Galates 2,19-3,14 + 6,14-16

Jésus crucifié

Roselyne Dupont-Roc

Les lettres de Paul et la Parole de la Croix, CE 166, p. 17s

 

                Poussant le paradoxe à l’extrême, Paul fait de la croix l’étendard de la liberté et l’unique cause de sa fierté : peu lui importe d’avoir perdu tous les motifs de fierté liés à son appartenance juive ! Que jamais je ne me vante sinon de la croix du Christ, par laquelle le monde est crucifié pour moi et pour le monde. Etrange affirmation que cette relation crucifiée au monde : la croix du Christ, dont Paul a fait le signe de l’action transformante de Dieu, devient ici l’opérateur d’un salut qui, loin de détourner l’apôtre du monde et des hommes, l’y renvoie. La relation au monde ne peut se faire que sous le signe de la croix, car la croix met le monde en crise, y inscrivant le renversement de toutes les valeurs religieuses et sociales. Or, ce n’est qu’en acceptant d’entrer dans la puissance de métamorphose de la croix que le monde découvrira le chemin d’un salut.

                Dans cette finale de la lettre aux Galates, nous cernons mieux la force opératoire que la figure de la croix endosse dans la pensée de Paul. L’expression a bougé depuis la lettre aux Corinthiens ; ce n’est plus la parole/discours de la croix, car le logos ne revêt pas pour les Galates le prestige qu’il avait aux yeux des Corinthiens.

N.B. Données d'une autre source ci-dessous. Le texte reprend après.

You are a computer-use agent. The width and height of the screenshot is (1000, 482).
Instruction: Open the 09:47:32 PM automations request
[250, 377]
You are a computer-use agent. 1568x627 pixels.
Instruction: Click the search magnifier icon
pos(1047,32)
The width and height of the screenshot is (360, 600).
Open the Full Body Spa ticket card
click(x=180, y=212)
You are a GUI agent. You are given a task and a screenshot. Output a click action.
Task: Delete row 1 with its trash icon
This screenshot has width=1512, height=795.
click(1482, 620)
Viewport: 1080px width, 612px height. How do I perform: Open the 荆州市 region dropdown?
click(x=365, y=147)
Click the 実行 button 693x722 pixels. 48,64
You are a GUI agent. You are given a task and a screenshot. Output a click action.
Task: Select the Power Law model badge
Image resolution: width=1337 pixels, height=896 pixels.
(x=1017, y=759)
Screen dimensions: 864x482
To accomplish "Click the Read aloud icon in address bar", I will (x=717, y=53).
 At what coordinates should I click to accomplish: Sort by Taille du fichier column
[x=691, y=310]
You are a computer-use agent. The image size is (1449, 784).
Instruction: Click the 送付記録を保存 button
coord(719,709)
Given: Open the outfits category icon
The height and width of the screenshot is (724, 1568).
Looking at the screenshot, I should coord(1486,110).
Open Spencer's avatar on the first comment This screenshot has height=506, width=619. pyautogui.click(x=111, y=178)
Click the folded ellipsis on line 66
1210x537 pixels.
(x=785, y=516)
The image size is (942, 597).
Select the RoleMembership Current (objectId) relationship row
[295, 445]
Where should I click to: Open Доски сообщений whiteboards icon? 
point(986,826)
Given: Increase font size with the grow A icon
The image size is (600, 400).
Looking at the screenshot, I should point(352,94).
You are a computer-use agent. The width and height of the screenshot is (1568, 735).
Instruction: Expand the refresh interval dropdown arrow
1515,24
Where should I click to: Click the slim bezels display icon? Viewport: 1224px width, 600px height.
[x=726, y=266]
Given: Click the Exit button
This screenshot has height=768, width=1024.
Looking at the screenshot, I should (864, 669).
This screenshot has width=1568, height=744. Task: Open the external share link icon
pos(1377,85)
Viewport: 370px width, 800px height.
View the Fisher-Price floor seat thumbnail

La déduction qui les détourne de la vérité de l’Evangile vient de la Loi juive, d’une Loi qui est d’abord Ecriture, porteuse d’une alliance offerte par Dieu, moyennant l’acceptation de prescriptions et de pratiquent qui séparent. C’est aussi dans la référence incontournable à l’Ecriture que Paul doit situer la croix.

                Paul invite les Galates à lire l’Ecriture et tous ses récits sous l’unique point de vue de la première écriture qu’il leur a présentée : Jésus Christ crucifié. La croix du Christ est pour les Galates la première écriture, celle qui les a précédés, qu’ils ont accueillis dans l’Esprit, par l’écoute de la foi. Elle n’est pas seulement première parce qu’ils l’ont d’abord reçue, elle est première car elle fonde et interprète toute l’histoire du salut. Et c’est bien cette pro-écriture que Paul remet en scène dans son propre écrit, sa lettre, pour en actualiser la réception. A partir de Jésus-Christ, l’Ecriture offerte à l’avance et en tête, c’est la croix : elle précède et éclaire toute autre écriture, Ancien et Nouveau Testament compris.